FULL TEXT freely available at http://doc.rero.ch/record/210109
Technologies are changing the world around us, and education is not immune from its influence: the field of teaching and learning supported by the use of Information and Communication Technologies (ICTs), also known as Technology Enhanced Learning (TEL), has witnessed a huge expansion in recent years.
This wide adoption happened thanks to the massive diffusion of broadband connections and to the pervasive needs for education, highly connected to the evolution in sciences and technologies.
Therefore, it has pushed up the usage of online education (distance and blended methodologies for educational experiences) to, even in lately years, unexpected rates.

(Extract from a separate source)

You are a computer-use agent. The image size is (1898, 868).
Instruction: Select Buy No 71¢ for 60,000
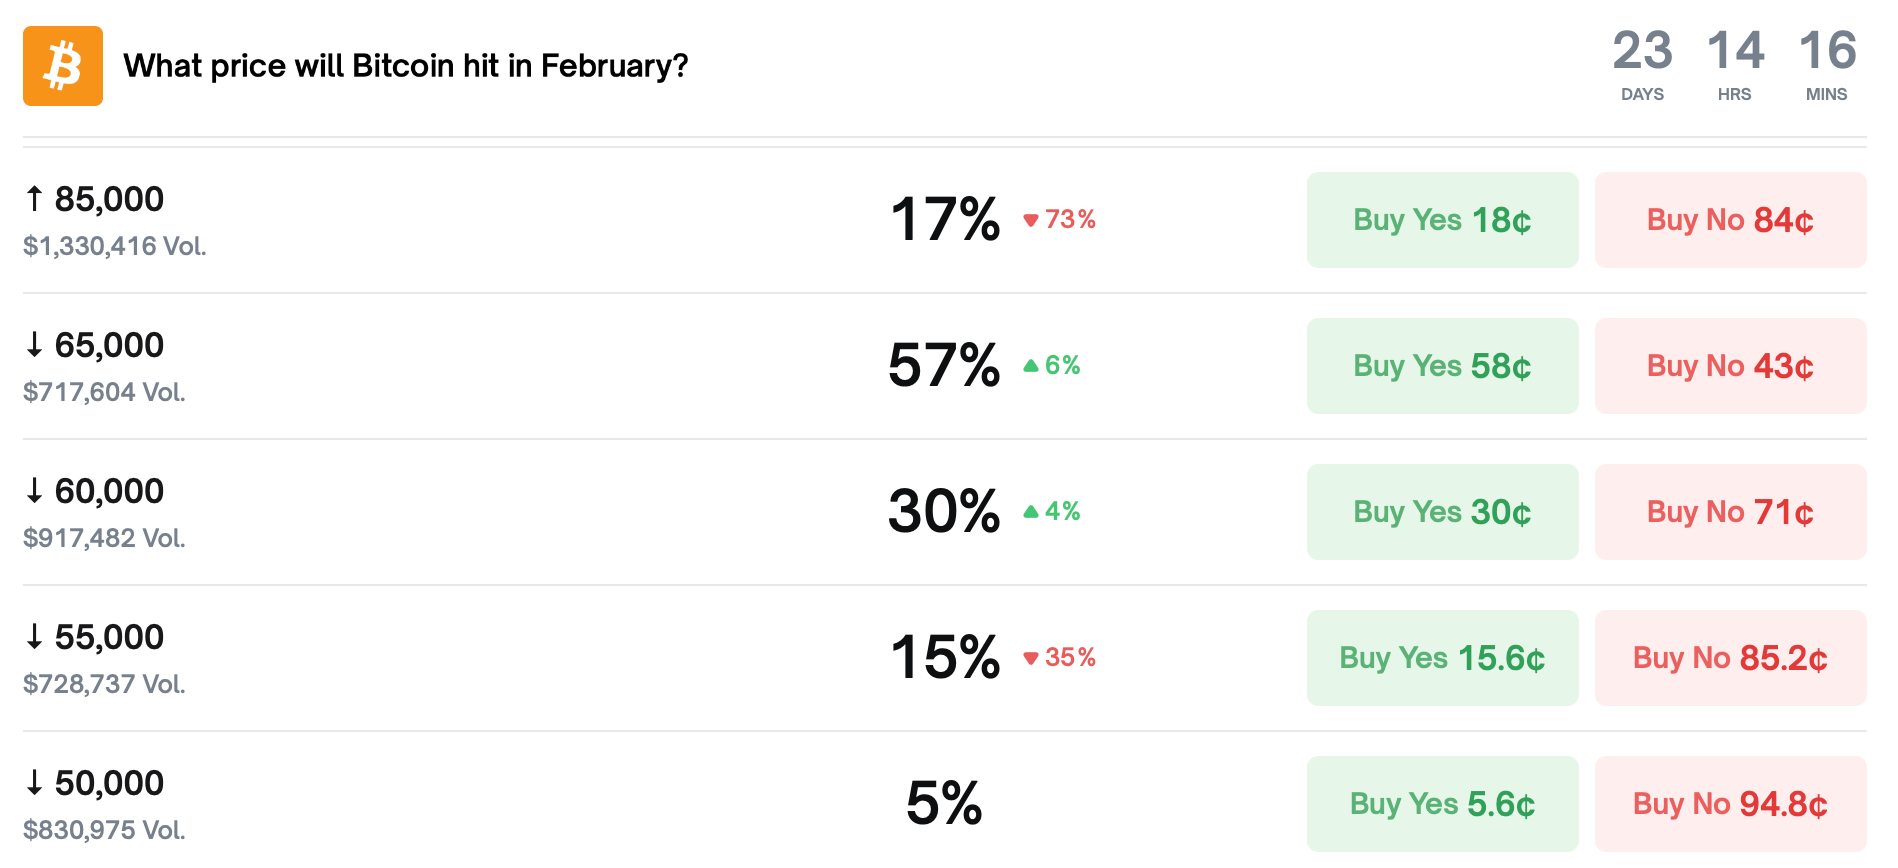[1730, 512]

Alongside with the well known potentialities, digital-based educational tools come with a number of downsides, such as possible disengagement on the part of the learner, absence of the social pressures that normally exist in a classroom environment, difficulty or even inability from the learners to self-regulate and, last but not least, depletion of the stimulus to actively participate and cooperate with lectures and peers.
These difficulties impact the teaching process and the outcomes of the educational experience (i.e. learning process), being a serious limit and questioning the broader applicability of TEL solutions.
To overcome these issues, there is a need of tools to support the learning process.
In the literature, one of the known approach to improve the situation is to rely on a user profile, that collects data during the use of the eLearning platforms or tool. The created profile can be used to adapt the behaviour and the contents proposed to the learner. On top of this model, some researches stressed the positive effects stimulated by the disclosure of the model itself for inspection purposes by the learner. This disclosed model is known as Open Learner Model (OLM).
The idea of opening learners' profile and eventually integrate them with external on-line resources is not new and it has the ultimate goal of creating global and long-run indicators of the learner's profile.
Also the representation aspect of the learner model plays a role, moving from the more traditional approach based on the textual and analytic/extensive representation to the graphical indicators that are able to summarise and to present one or more of the model characteristics in a way that is considered more effective and natural for the user consumption.
Relying on the same learner models, and stressing the different aggregation and representation capabilities, it is possible to either support self-reflection of the learner or to foster the tutoring process to allow proper supervision by the tutor/teacher. Both the objectives can be reached through the graphical representation of the relevant information, presented in different ways.